MRes Art: Theory and Philosophy is dedicated to creative and flexible ways in which its ideas can merge with your own interests. Alongside an intensive program of seminars which deepen your knowledge, the pathway also supports your own developing lines of enquiry and research, especially towards the end of the first year and throughout the second year of the course.
The curriculum will advance your research abilities and knowledge in both theoretical and art-related fields. Enabling an understanding of key issues and debates informing art discourse and practice today, the curriculum incorporates a wide range of practices – writing, publishing, group discussions, tutorials, gallery visits and public symposia – as integral to your studies.
Unit 1: Innovations: Art, Writing, Philosophy
Responding to the question posed by the title of their 1991 book What Is Philosophy? Gilles Deleuze and Félix Guattari declare that "Philosophy is the art of forming, inventing, and fabricating concepts." By this, the authors infer that philosophy not only invents new ideas, theories and forms of cognition but, equally, that it opens up new realms of perception and subjective experience. The teaching on the pathway, as well as the writing and research it supports, takes up the consequent challenge of these innovations for art and cultural and social discourses. It affirms the innovations created by philosophical thought and its difference from traditional, categorial assumptions of knowledge.
Unit 1 will enable you to absorb and understand the seminal advances and speculative thinking developed by philosophy. It conceptually maps the legacies of continental philosophy for thinking, writing and art today. This opens up new possibilities for thinking and writing, as well as advances ways by which to interpret and contribute to developments in art, culture and the social today.

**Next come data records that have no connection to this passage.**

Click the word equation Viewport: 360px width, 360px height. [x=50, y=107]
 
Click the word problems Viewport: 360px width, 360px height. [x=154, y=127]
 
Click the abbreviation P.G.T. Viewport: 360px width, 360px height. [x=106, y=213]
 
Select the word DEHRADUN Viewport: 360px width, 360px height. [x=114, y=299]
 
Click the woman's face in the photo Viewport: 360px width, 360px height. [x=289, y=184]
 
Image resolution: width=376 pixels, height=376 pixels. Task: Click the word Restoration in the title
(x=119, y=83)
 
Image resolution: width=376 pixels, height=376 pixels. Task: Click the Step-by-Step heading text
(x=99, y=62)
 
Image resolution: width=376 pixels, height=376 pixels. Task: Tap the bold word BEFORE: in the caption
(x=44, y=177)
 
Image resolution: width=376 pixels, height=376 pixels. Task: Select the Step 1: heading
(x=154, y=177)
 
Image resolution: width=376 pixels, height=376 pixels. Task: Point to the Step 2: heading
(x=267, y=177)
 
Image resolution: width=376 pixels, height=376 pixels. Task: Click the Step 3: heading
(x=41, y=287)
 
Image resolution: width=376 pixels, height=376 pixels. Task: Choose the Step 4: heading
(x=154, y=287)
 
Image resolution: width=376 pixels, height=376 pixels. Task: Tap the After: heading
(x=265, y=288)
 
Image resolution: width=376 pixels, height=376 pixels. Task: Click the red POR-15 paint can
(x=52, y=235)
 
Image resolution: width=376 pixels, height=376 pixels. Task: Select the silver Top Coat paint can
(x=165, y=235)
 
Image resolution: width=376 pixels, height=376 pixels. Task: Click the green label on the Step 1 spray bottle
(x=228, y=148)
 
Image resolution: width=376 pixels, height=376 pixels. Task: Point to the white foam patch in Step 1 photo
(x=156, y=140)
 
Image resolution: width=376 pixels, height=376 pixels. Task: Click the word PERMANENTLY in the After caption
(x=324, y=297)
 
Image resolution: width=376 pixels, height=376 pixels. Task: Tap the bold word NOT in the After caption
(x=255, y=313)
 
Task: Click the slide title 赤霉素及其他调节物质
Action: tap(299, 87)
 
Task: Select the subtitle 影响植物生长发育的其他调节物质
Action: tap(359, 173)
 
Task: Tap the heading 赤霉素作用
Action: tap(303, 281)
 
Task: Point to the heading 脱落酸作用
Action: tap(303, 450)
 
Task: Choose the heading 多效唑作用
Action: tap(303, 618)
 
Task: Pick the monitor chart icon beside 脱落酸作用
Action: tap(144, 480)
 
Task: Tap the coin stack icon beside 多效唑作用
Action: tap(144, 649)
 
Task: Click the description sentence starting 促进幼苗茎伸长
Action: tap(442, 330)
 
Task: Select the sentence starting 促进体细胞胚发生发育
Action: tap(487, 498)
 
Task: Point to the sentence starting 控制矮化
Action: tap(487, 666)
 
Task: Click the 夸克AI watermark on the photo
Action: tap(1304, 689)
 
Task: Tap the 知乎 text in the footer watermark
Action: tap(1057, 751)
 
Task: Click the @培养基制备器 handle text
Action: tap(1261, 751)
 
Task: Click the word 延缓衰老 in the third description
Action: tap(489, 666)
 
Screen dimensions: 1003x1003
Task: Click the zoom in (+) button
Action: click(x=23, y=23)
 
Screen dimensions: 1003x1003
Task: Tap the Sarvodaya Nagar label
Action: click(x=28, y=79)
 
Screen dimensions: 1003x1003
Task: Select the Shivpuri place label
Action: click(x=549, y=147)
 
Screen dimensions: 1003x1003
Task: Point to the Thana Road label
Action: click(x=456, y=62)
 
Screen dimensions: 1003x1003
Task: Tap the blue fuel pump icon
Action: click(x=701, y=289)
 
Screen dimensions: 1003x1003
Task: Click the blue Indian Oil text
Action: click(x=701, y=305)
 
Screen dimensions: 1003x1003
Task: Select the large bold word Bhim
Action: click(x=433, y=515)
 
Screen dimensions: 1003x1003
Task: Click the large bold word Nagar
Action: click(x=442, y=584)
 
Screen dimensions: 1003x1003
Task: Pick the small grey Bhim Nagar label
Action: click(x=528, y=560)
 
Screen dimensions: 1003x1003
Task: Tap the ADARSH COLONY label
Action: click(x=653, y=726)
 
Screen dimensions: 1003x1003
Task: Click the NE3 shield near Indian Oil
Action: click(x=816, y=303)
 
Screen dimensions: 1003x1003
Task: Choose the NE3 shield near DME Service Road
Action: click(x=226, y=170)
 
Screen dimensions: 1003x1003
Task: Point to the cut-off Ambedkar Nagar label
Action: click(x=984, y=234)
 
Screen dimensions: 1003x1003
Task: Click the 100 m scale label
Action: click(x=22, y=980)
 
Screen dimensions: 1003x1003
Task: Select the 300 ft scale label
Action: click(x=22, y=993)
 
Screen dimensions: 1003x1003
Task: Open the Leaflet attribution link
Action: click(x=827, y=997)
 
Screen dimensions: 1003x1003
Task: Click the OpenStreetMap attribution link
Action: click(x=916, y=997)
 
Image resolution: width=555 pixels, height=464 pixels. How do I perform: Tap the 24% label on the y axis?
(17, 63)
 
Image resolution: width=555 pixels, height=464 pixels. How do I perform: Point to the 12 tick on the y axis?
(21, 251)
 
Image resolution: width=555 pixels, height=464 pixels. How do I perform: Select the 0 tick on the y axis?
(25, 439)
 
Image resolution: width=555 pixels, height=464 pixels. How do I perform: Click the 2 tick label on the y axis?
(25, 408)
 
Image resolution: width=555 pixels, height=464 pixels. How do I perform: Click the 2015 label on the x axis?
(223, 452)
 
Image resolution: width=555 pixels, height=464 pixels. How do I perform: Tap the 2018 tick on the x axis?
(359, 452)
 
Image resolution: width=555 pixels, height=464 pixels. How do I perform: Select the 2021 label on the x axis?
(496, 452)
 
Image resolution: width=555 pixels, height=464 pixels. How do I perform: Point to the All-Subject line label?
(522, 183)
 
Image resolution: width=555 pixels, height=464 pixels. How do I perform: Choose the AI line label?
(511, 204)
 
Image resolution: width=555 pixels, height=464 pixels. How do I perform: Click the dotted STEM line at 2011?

Unit 2: Methodologies and Methods I
Unit 2 is an opportunity for all the students in the MRes Art course to study together. The unit has two distinct components: methodologies and methods. Methodologies aims to make you aware of a range of methodological approaches that have shaped debates in your field of study. These include, but are not limited to, structuralism, Marxism, psychoanalysis, feminism, postcolonial and decolonial studies. Methods aims to equip you with essential research skills.
Unit 3: Methodologies and Methods II
Following on from Unit 2, this unit deepens your understanding of specific artistic and discursive methods. You will examine how they operate in specific texts, debates and events by relating them to the pathways’ respective subject areas. Seminars and workshops are integral to the unit, in which methods of research and writing are collectively tested.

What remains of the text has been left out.